:: PROVIDED PASSAGE ::
BGMEA President responds to guardian report declaring misleading


Desk Report

The Guardian published a report published by the Guardian titled “Bangladesh clothing factory safety deal in danger, warn unions” on 22 April 2021, President of BGMEA has shared his response including clarifications and comments via a letter to the Editor of the Guardian. BGMEA strongly disproves the report and allegations made into it.

The article titled “Bangladesh clothing factory safety deal in danger, warn unions” published on the Guardian on 22 April 2021 has caught our attention and we are extremely disappointed to see that global trade unions, the Witness Signatory of the former ACCORD and their affiliated parties have been spreading misinformation and maligning the role of BGMEA in the tripartite organization of RMG Sustainability Council (RSC).

:: SOURCE MATERIAL ::
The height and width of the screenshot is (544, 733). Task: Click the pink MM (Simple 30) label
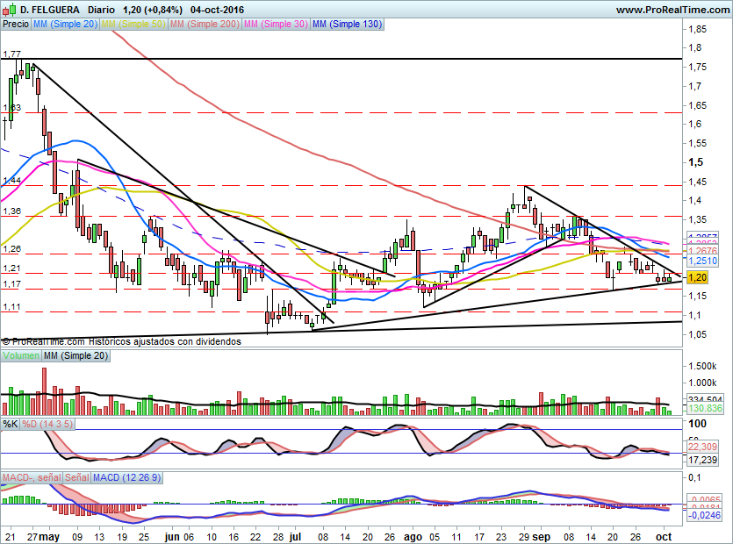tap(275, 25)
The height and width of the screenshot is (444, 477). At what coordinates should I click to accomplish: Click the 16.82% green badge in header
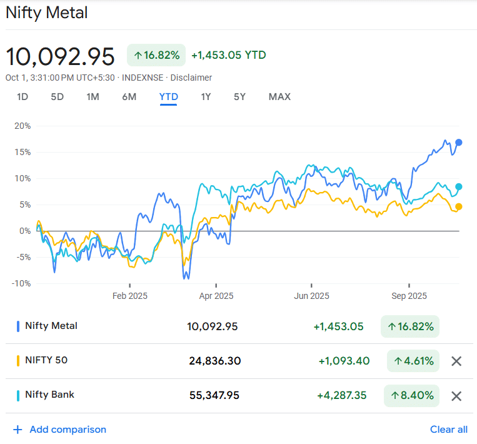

:: REQUEST ::
Carry on the article on the BGMEA response to the Guardian from the point where it stops. The data above is unrelated to the article on the BGMEA response to the Guardian.

:: WRITTEN RESPONSE ::
The RSC is an organization which is made of 18 board members. Six of which are from industry, six from the brands and six from the global trade unions and the local affiliates. The RSC, which was set up to carry forward the achievements made by the Accord on workplace safety in Bangladesh, is governed by an equal number of representatives from Brands, Manufacturers and Trade Unions. All policies and procedures developed by the Accord have been carried over to the RSC. In addition, the RSC is a consensus based decision making body without any majority voting.

The RSC is fully committed to a high level of transparency to allow all relevant stakeholders to monitor remediation at a factory-by-factory level. There has been not a single proven case of any manipulation by the BGMEA of the RSC process. However, despite our best intentions various parties are continuing to spread these malign rumors/propagandas, and this is very often with some notable exceptions being taken up by international media without the slightest question of moderation or without even taking a comment from the industry or brands.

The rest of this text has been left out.